The dark grey-brown S. Tropical Band formed in April, and it elongated rapidly and combined with the dark STB(N) p. oval BA so as to extend almost completely around the planet in July. Then it began to decline, and it faded away in August.  Two anticyclonic rings had formed on it p. the GRS in May-July, and persisted up to Oct.

S. Temperate domain:  Oval BA is still white, and fast-moving (mean DL2 = -14.2 deg/mth), with a short dark turbulent STB segment f. it, which presumably generates the dark spotty bands in STZ Sf. it and on STB(N) Np. it.  The STB Spectre had low contrast and continued to lengthen rapidly, attaining a length of 110° by Nov.3, when JunoCam confirmed its structure.

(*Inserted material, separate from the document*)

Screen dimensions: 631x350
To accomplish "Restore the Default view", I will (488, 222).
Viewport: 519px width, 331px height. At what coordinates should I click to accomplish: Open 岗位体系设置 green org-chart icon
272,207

S2 domain:  There are still 8 AWOs.  Two of the cyclonic intervals between them were white oblongs.  In other intervals, we document dark bars and turbulent regions.

S3 domain:  We track four AWOs in 2019, and some retrograding dark spots.

An impact flash was detected on 2019 August 7, the sixth since 2010.


Appendix:  Towards a new three-year weather forecast for Jupiter [as of 2019 Sep.]:

Our improved understanding of Jupiter’s large-scale climatic cycles now enables predictions for some phenomena and possibilities for others.  In early 2015 I ventured a three-year forecast, and the predictions therein were largely fulfilled, although with significant differences in timescales.  This success was largely because there were indications that several large-scale cycles were beginning at that time.  In 2019 this is not the case so it is more difficult to make predictions.  Nevertheless, at the EPSC in Geneva in 2019 Sep. I presented the following thoughts.

The NTB:  A new NTBs jet outbreak is likely because (i) they typically recur at 5-year intervals; (ii) the NTB is now faded; (iii) the jet has recovered to an intermediate  speed.  Therefore, I expect a new NTBs jet outbreak in 2021.

The NEB is in a fairly normal state which could last for some years, or a new cycle of broadening to the north could start any time from 2020 onwards.  These ‘NEB expansion events’ typically occur every 3-5 years; the most recent occurred in 2017.  The belt has now retreated again.  A new expansion event could begin in the next 2 years, or the series may have finished.

The EZ coloration event is the most intense since 1989-91.  Previous intense episodes like this one have lasted between ~2.5 and 5 years. This episode began in spring, 2018; is maximal in 2019; and may now be starting to fade. So it is likely to continue at least into 2020, but it could terminate any time in the next few years.

The SEB is in an unusual state with the north half largely whitened but the south half showing normal convective and jet activity, so prediction is uncertain.  The last SEB Fade/Revival cycle was in 2010.  The belt does not appear to be entering a fully inactive and faded state, but it could do so with only a few months warning. Even if not, a mid-SEB outbreak could erupt any time and would be much the same as a SEB Revival.

The STB:  There are presently just two STB structured sectors: the STB Spectre and the complex around oval BA.  The Spectre is very elongated & low-contrast; it will catch up with the dark segment f. oval BA in 2020, and may transform turbulently into a dark STB segment as the STB Ghost did in 2018, but given its exceptional length, it might behave differently.  A new structured sector is expected to form soon, probably tens of degrees p. oval BA.